Goal of the exercise: Turn the records below into a JSON list of strings with one string for each line. Leave out any blank lines.

Word and element location records:
::::::::::

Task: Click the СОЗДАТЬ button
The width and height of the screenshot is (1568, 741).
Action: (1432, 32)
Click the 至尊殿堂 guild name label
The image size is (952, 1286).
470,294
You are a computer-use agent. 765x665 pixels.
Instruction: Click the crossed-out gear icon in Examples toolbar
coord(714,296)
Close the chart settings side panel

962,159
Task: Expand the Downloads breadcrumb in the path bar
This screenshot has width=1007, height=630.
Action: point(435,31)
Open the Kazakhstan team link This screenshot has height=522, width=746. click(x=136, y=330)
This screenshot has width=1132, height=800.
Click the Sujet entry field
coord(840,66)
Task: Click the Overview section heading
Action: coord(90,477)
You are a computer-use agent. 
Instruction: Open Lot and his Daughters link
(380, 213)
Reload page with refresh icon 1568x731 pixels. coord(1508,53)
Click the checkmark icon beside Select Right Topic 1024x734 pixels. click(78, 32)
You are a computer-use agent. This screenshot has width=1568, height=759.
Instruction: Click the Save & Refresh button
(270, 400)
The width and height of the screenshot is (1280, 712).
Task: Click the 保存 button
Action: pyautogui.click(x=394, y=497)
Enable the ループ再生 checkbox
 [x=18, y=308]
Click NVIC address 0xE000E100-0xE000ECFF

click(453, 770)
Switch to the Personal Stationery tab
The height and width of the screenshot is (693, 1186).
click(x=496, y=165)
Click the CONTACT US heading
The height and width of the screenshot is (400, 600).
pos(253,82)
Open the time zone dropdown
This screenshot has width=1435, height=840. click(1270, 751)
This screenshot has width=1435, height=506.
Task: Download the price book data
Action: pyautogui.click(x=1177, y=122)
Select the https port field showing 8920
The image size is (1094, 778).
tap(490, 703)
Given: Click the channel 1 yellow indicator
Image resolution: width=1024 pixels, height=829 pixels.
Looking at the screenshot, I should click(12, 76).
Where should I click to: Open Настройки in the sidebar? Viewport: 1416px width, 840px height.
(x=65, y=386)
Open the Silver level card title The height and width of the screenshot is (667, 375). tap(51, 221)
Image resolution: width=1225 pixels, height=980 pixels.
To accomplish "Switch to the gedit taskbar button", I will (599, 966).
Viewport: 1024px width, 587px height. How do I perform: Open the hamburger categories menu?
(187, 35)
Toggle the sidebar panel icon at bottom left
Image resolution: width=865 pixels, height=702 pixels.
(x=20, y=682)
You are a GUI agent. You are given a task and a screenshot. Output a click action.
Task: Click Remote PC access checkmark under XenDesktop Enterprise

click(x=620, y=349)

::::::::::

Answer below:
[
  "Task: Click the СОЗДАТЬ button",
  "The width and height of the screenshot is (1568, 741).",
  "Action: (1432, 32)",
  "Click the 至尊殿堂 guild name label",
  "The image size is (952, 1286).",
  "470,294",
  "You are a computer-use agent. 765x665 pixels.",
  "Instruction: Click the crossed-out gear icon in Examples toolbar",
  "coord(714,296)",
  "Close the chart settings side panel",
  "962,159",
  "Task: Expand the Downloads breadcrumb in the path bar",
  "This screenshot has width=1007, height=630.",
  "Action: point(435,31)",
  "Open the Kazakhstan team link This screenshot has height=522, width=746. click(x=136, y=330)",
  "This screenshot has width=1132, height=800.",
  "Click the Sujet entry field",
  "coord(840,66)",
  "Task: Click the Overview section heading",
  "Action: coord(90,477)",
  "You are a computer-use agent. ",
  "Instruction: Open Lot and his Daughters link",
  "(380, 213)",
  "Reload page with refresh icon 1568x731 pixels. coord(1508,53)",
  "Click the checkmark icon beside Select Right Topic 1024x734 pixels. click(78, 32)",
  "You are a computer-use agent. This screenshot has width=1568, height=759.",
  "Instruction: Click the Save & Refresh button",
  "(270, 400)",
  "The width and height of the screenshot is (1280, 712).",
  "Task: Click the 保存 button",
  "Action: pyautogui.click(x=394, y=497)",
  "Enable the ループ再生 checkbox",
  " [x=18, y=308]",
  "Click NVIC address 0xE000E100-0xE000ECFF",
  "click(453, 770)",
  "Switch to the Personal Stationery tab",
  "The height and width of the screenshot is (693, 1186).",
  "click(x=496, y=165)",
  "Click the CONTACT US heading",
  "The height and width of the screenshot is (400, 600).",
  "pos(253,82)",
  "Open the time zone dropdown",
  "This screenshot has width=1435, height=840. click(1270, 751)",
  "This screenshot has width=1435, height=506.",
  "Task: Download the price book data",
  "Action: pyautogui.click(x=1177, y=122)",
  "Select the https port field showing 8920",
  "The image size is (1094, 778).",
  "tap(490, 703)",
  "Given: Click the channel 1 yellow indicator",
  "Image resolution: width=1024 pixels, height=829 pixels.",
  "Looking at the screenshot, I should click(12, 76).",
  "Where should I click to: Open Настройки in the sidebar? Viewport: 1416px width, 840px height.",
  "(x=65, y=386)",
  "Open the Silver level card title The height and width of the screenshot is (667, 375). tap(51, 221)",
  "Image resolution: width=1225 pixels, height=980 pixels.",
  "To accomplish \"Switch to the gedit taskbar button\", I will (599, 966).",
  "Viewport: 1024px width, 587px height. How do I perform: Open the hamburger categories menu?",
  "(187, 35)",
  "Toggle the sidebar panel icon at bottom left",
  "Image resolution: width=865 pixels, height=702 pixels.",
  "(x=20, y=682)",
  "You are a GUI agent. You are given a task and a screenshot. Output a click action.",
  "Task: Click Remote PC access checkmark under XenDesktop Enterprise",
  "click(x=620, y=349)"
]